Abstract 17690: Thyroid Hormone-Regulated Cardiac MicroRNAs May Suppress Pathological Hypertrophic Signaling
Introduction: Normal cardiomyocyte size is in part determined by the level of thyroid hormone (T3), as illustrated by the two-fold increase in cardiac mass when hypothyroid animals are treated for several days with T3. Cardiac function is maintained in this form of physiological hypertrophy, whereas progressive contractile dysfunction is a hallmark of pathological hypertrophy induced by chronic overload of the heart. MicroRNAs (miRs) are important modulators of signal-transduction pathways that drive adverse remodeling. In contrast, the possible involvement of miRs in cardiac T3 action and hypertrophy has not been studied.

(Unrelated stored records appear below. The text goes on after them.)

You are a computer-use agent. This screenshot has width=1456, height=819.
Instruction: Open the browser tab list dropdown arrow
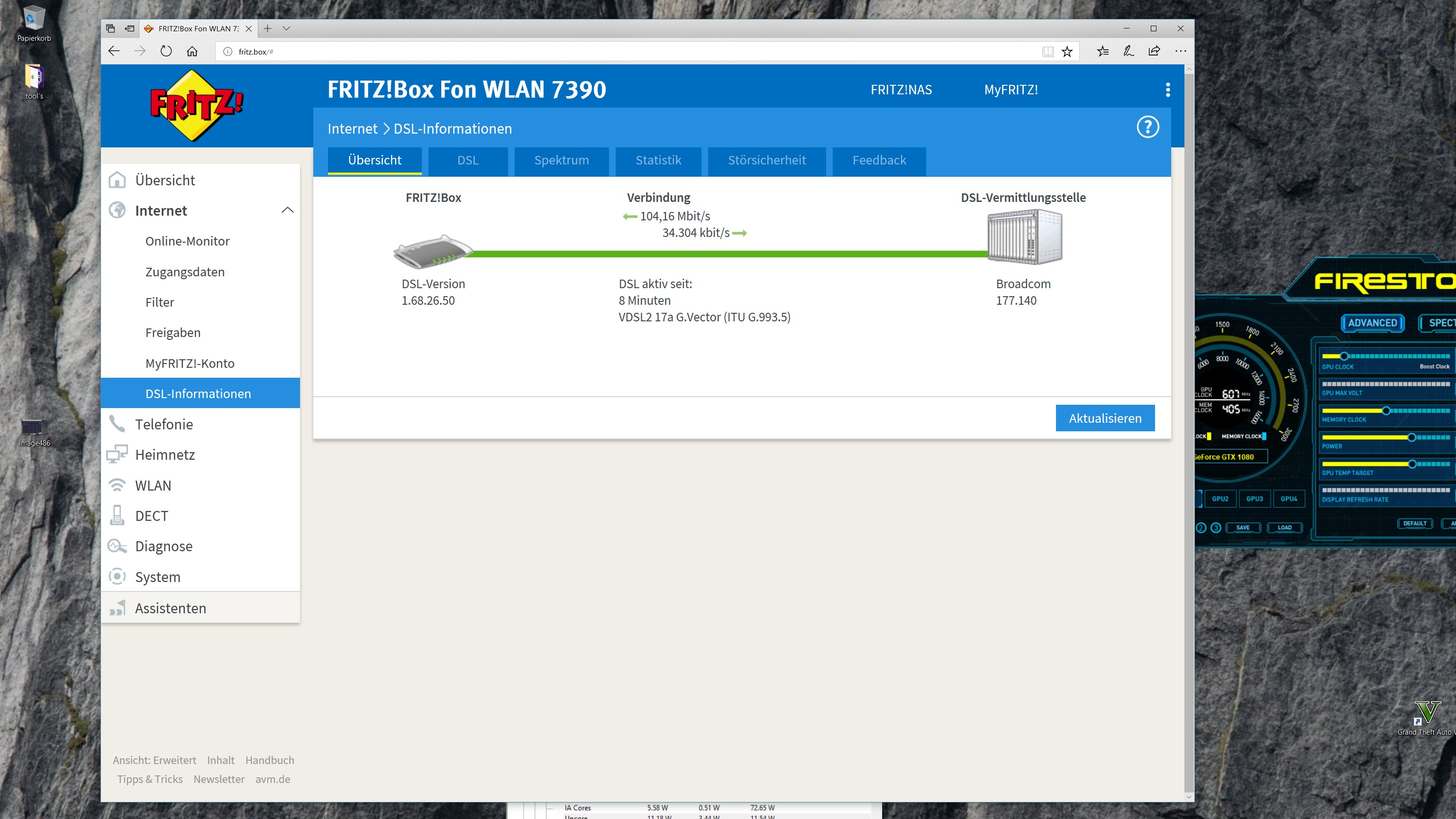coord(287,28)
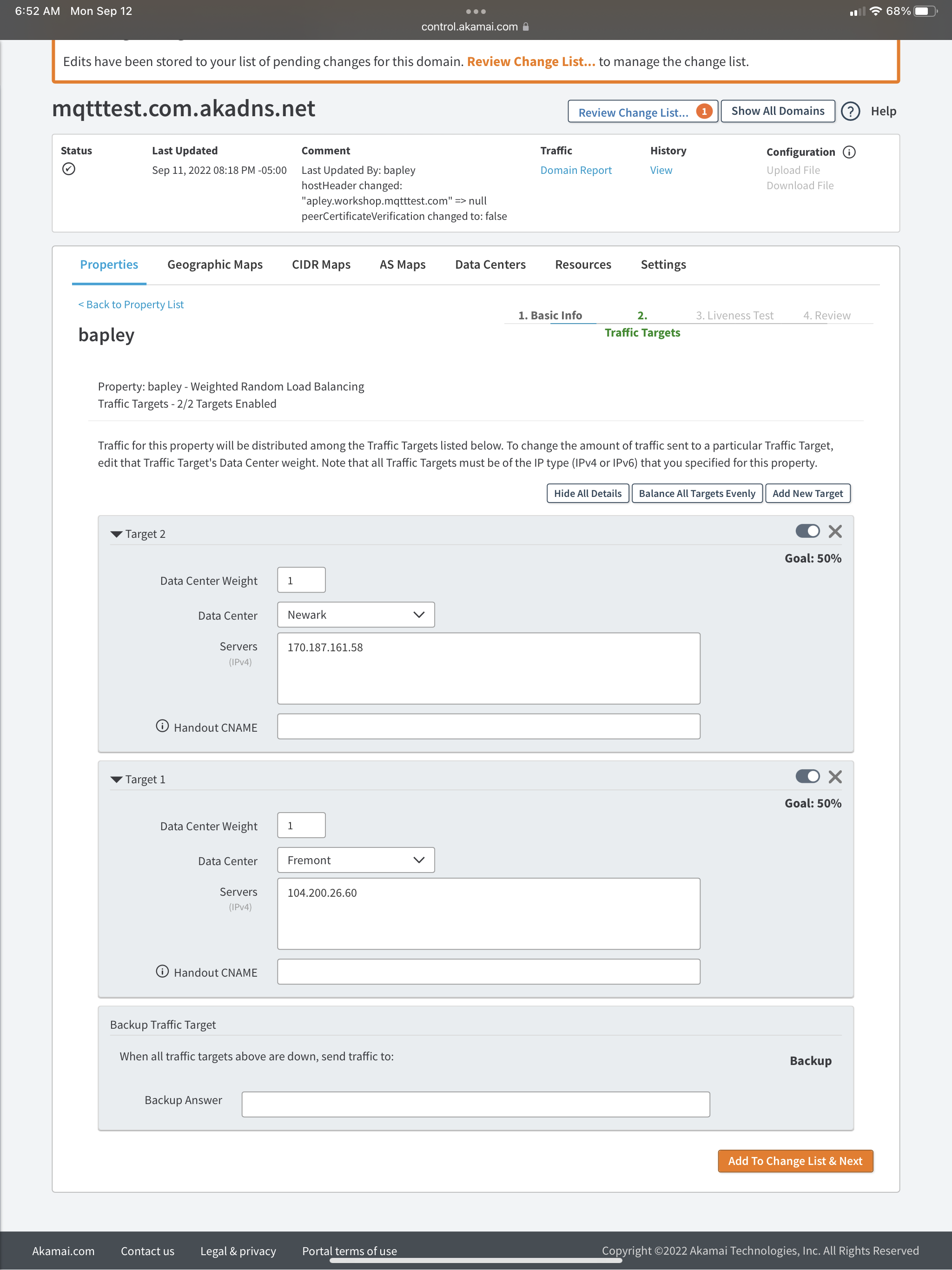Open the Fremont data center dropdown
This screenshot has width=952, height=1270.
click(356, 860)
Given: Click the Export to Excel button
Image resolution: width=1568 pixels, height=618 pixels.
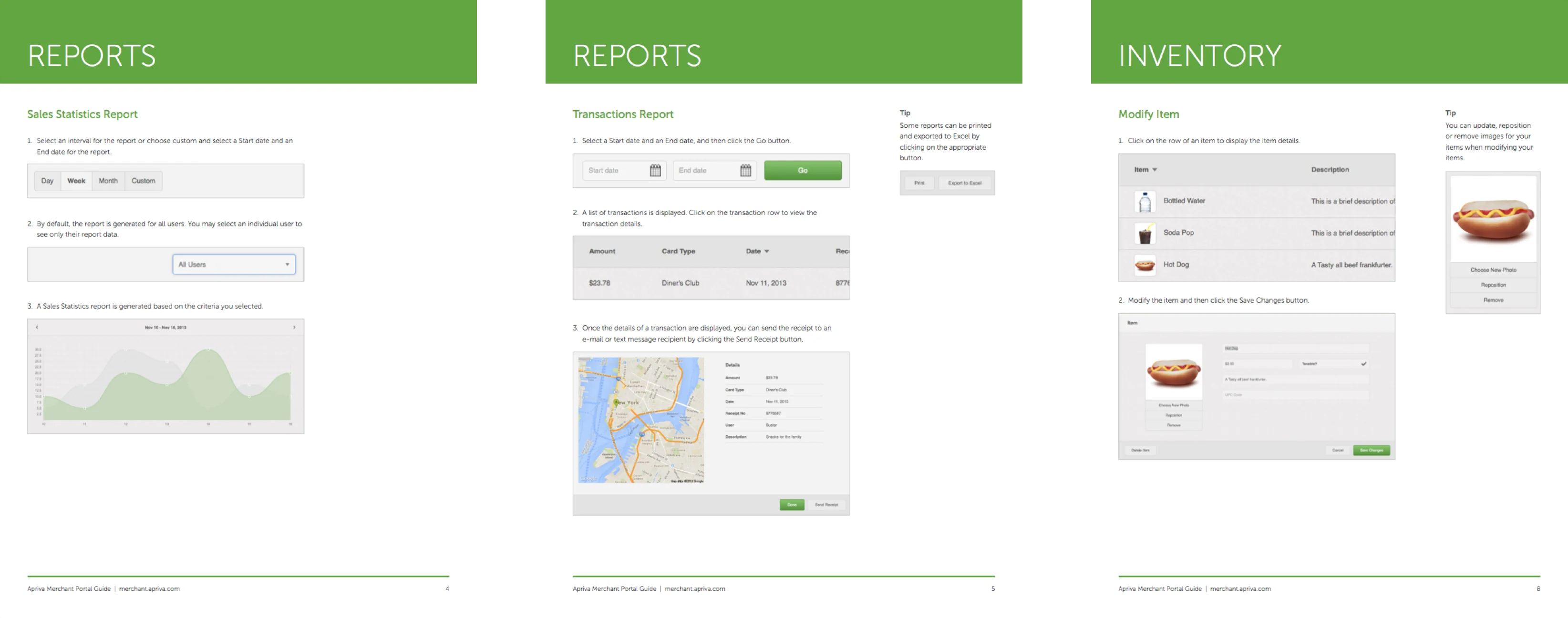Looking at the screenshot, I should (964, 183).
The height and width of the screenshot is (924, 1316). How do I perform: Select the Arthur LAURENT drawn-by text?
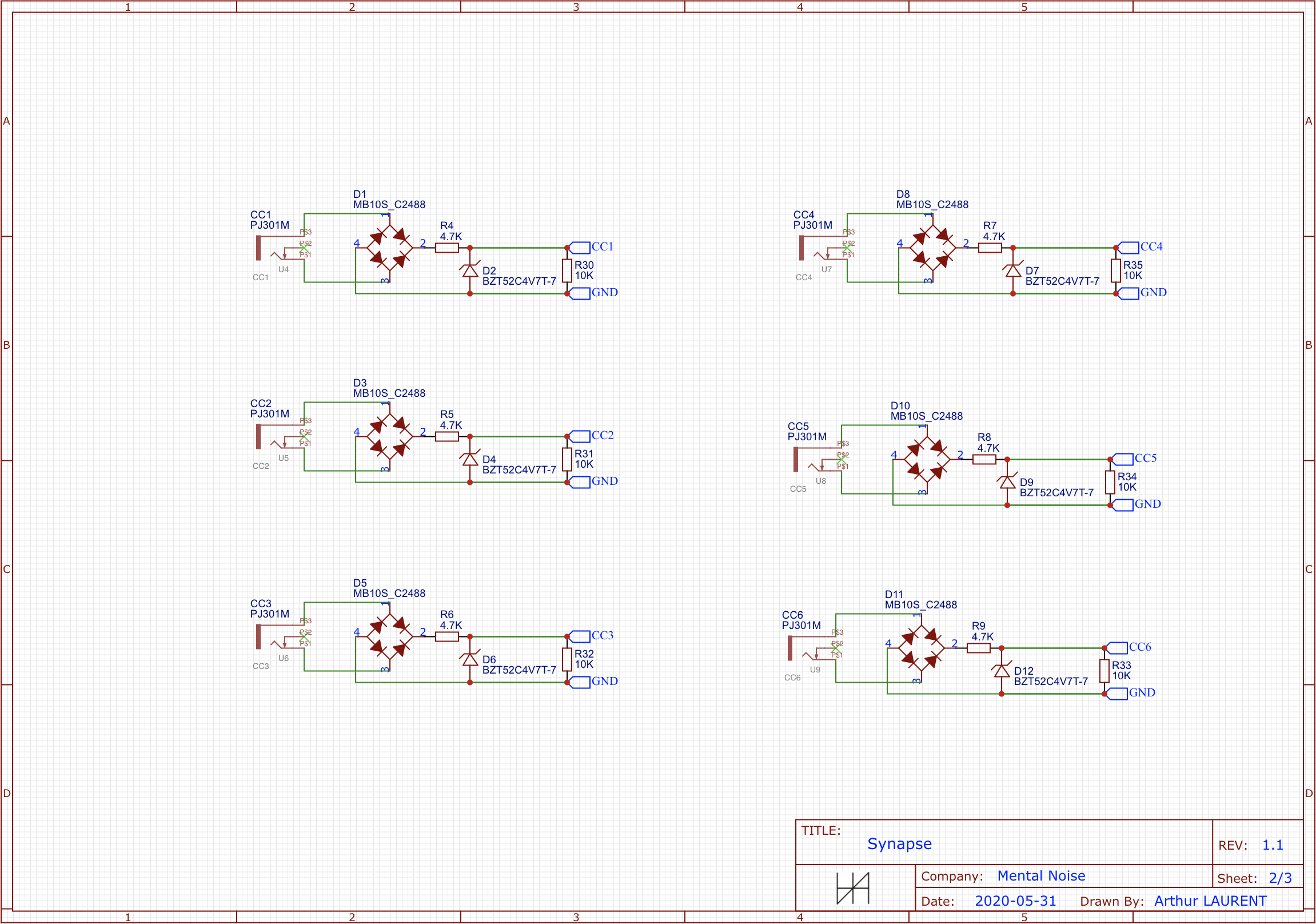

Hypothesis: Using an unbiased approach we tested the hypothesis that T3 regulates a distinct set of cardiac miRs involved in ventricular hypertrophy.
Methods: Twelve male C57BL/6 mice were given chow containing 0.15 % propylthiouracil for 41 days to induce hypothyroidism. Six mice were injected (IP) with 5 μg T3 in 20 μl saline at day 42, 43 and 44, with six controls receiving carrier. RNA was isolated from the left ventricle at day 45. Expression of 641 currently known mouse miRs was determined using Taqman Megaplex rodent arrays. Data were analyzed using RQ-manager and DataAssist. T3-regulated miRs showing a >2-fold change (p <0.05) were included in Ingenuity Pathway Analysis to predict mRNA targets involved in cardiac hypertrophy.
Results: T3-treatment increased LV weight by 27% (p<0.05) and mRNA expression of the T3-responsive MHCα gene normalized to HPRT by 93% (p<0.05). A total of 52 miRs were differentially regulated. Pathway analysis identified 35 proteins involved in hypertrophic signal transduction as bona fide targets. Surprisingly, 75% of these targets are components of pathways known to drive pathological remodeling, including GPCR-, ERK/MAPK- and NFAT signaling. Moreover, all these components are indicated to be down regulated by the T3-dependent miRs.
Conclusion: Our data suggest that cardiac T3 action includes a novel level of regulation in which a unique set of T3-dependent miRs suppresses pathological hypertrophic signaling. This may be relevant for our understanding of the progression of adverse remodeling, since cardiac T3-levels are now known to decrease substantially in various forms of pathological hypertrophy.
Author Disclosures: R. Janssen: None. M.J. Zuidwijk: None. D.W. Kuster: None. A. Muller: None. W.J. Paulus: None. W.S. Simonides: None.
- © 2014 by American Heart Association, Inc.